HIKING -- The alpine larch are putting on their annual autumn show of golden brilliance in the region's high country, from the North Cascades across the high Selkirks and Purcell Mountains of British Columbia.
The Alpine Lakes Wilderness has reputation for a sensational larch display, but local backpacker Tanner Grant just got back from a spectacle in the North Cascades where no special permits are required.
"We do a trip every year in search of golden alpine larch," he said. "This year we went to Sunrise Lake high above the Methow River and it was spectacular."

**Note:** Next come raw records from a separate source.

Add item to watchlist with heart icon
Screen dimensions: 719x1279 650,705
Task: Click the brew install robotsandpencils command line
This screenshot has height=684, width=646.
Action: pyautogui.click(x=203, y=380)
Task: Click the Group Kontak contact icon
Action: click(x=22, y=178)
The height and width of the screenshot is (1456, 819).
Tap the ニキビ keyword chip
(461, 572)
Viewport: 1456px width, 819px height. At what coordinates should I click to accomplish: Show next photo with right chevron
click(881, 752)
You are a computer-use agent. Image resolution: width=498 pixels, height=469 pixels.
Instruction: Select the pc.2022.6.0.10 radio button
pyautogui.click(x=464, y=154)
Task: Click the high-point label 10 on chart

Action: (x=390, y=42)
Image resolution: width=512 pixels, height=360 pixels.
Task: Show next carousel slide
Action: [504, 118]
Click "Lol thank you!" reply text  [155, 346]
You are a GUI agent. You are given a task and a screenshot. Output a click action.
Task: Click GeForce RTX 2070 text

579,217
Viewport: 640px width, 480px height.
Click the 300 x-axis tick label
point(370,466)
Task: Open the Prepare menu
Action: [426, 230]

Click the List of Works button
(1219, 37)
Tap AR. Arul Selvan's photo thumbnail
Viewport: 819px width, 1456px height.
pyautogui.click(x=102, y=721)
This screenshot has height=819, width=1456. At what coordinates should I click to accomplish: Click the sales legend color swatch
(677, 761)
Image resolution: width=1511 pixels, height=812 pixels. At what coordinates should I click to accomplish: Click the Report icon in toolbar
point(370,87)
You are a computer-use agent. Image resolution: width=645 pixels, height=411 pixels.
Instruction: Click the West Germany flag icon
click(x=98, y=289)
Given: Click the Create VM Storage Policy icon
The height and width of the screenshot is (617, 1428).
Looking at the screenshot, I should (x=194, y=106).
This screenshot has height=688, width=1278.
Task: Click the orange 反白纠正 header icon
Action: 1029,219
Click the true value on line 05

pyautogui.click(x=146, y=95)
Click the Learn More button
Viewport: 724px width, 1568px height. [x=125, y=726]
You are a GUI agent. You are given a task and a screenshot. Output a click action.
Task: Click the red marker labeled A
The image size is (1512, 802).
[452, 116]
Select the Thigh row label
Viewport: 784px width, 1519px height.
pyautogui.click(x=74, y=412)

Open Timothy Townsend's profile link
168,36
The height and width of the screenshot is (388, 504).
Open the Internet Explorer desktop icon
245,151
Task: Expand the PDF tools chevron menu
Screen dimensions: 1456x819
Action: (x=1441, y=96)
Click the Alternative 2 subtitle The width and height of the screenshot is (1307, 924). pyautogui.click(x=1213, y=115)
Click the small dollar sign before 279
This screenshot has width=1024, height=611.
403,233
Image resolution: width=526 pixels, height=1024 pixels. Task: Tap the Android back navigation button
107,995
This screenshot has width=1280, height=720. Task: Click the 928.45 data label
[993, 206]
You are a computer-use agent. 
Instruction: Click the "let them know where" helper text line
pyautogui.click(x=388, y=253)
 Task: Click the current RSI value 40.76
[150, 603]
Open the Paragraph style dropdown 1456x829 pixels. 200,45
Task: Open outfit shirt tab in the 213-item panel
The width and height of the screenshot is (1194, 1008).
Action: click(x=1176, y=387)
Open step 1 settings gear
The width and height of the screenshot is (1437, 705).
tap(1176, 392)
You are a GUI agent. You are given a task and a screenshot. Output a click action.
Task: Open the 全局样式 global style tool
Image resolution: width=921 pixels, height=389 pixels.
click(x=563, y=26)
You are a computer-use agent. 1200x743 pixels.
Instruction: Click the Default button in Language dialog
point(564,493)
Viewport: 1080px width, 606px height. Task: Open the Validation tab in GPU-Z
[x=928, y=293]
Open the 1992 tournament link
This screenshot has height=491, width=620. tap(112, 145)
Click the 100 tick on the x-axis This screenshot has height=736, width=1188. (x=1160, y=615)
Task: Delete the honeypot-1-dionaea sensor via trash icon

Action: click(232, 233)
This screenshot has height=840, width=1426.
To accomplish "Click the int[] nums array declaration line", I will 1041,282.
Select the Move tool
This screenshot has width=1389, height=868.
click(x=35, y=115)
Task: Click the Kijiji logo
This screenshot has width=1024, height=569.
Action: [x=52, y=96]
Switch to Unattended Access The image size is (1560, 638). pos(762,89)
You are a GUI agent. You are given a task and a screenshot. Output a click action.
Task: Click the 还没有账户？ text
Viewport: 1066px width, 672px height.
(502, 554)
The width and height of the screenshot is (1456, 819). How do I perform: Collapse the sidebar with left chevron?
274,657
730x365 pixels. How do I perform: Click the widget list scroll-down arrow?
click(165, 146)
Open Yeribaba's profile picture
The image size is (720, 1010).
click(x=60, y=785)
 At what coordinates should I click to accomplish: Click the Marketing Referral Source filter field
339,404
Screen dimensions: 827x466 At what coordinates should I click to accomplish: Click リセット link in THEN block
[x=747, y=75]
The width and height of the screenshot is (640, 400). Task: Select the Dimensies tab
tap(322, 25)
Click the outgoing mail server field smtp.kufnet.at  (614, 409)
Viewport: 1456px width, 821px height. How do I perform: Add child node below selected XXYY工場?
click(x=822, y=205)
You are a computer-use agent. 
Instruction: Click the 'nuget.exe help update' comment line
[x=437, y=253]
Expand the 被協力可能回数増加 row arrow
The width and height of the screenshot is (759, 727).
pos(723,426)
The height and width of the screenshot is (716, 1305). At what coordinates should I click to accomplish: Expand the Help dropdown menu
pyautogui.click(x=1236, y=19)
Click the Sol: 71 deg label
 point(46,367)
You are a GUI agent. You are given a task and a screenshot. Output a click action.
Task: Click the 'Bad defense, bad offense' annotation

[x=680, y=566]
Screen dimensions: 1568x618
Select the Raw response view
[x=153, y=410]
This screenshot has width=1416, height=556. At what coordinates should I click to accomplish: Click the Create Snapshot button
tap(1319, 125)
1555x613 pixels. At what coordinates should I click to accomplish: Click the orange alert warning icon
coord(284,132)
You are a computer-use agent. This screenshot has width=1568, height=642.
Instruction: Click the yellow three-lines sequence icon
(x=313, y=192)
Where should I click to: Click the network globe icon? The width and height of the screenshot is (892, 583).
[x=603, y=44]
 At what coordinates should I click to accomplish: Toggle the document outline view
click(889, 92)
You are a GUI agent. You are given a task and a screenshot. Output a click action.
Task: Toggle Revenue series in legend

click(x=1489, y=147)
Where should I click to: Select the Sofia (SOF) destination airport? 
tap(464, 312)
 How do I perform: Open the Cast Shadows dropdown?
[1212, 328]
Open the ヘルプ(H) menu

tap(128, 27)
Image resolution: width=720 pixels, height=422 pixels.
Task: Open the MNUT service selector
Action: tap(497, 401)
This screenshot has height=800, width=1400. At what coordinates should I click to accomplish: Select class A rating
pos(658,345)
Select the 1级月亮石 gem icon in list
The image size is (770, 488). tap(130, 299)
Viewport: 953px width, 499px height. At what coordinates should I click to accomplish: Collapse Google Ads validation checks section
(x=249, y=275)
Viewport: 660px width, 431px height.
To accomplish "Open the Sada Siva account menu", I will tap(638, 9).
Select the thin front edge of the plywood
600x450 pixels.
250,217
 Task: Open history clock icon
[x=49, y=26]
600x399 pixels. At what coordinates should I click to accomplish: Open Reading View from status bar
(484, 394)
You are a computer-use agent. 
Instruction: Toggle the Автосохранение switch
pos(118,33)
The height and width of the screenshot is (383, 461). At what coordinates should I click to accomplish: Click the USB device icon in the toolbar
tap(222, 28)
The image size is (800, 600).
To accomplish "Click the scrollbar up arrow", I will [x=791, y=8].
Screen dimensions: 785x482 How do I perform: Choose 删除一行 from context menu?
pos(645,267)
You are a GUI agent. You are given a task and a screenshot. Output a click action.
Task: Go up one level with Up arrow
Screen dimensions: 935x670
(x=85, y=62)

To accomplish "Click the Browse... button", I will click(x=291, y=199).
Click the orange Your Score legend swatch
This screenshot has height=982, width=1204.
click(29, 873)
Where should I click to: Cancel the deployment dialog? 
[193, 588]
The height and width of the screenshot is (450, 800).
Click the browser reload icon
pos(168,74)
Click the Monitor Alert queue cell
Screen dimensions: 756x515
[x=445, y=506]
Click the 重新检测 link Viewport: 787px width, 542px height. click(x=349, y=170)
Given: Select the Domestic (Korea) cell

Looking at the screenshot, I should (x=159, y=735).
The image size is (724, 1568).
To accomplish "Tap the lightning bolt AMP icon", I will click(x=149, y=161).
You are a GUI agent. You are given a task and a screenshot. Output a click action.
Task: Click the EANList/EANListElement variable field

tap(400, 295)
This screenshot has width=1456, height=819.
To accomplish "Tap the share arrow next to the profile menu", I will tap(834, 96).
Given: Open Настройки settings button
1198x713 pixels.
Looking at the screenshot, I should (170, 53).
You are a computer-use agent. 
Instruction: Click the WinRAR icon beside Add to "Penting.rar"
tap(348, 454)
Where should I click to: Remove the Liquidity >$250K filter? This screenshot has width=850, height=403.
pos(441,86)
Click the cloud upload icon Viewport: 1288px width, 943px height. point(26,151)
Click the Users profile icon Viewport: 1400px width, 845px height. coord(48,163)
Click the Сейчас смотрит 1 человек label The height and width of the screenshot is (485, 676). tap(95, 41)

The snow was patchy around 6,300 feet and consistent above 7,000, he said, noting the hike to Sunrise is 13.5 miles round trip with a serious 3,700 feet of elevation gain
Larch feature branches with needles that look somewhat like those on fir trees except that they turn color and fall off in fall like the leaves of deciduous trees.
The western larch of the lower forests such as the Pend Oreille Valley and even Lookout Pass, are still about two weeks from prime time for yellow color displays.
But Grant says the alpine larch displays at higher elevations are likely to peak around this week.
Other favorite North Cascades spots on Grant's apline larch fall colors list include Cooney Lake, Eagle Lakes, Crater Lakes, Cutthroat Pass, Maple Pass, and Blue Lake for starters.
"Always check the forecast this time of year and plan for winter conditions," he advised. "Any precipitation will fall as snow."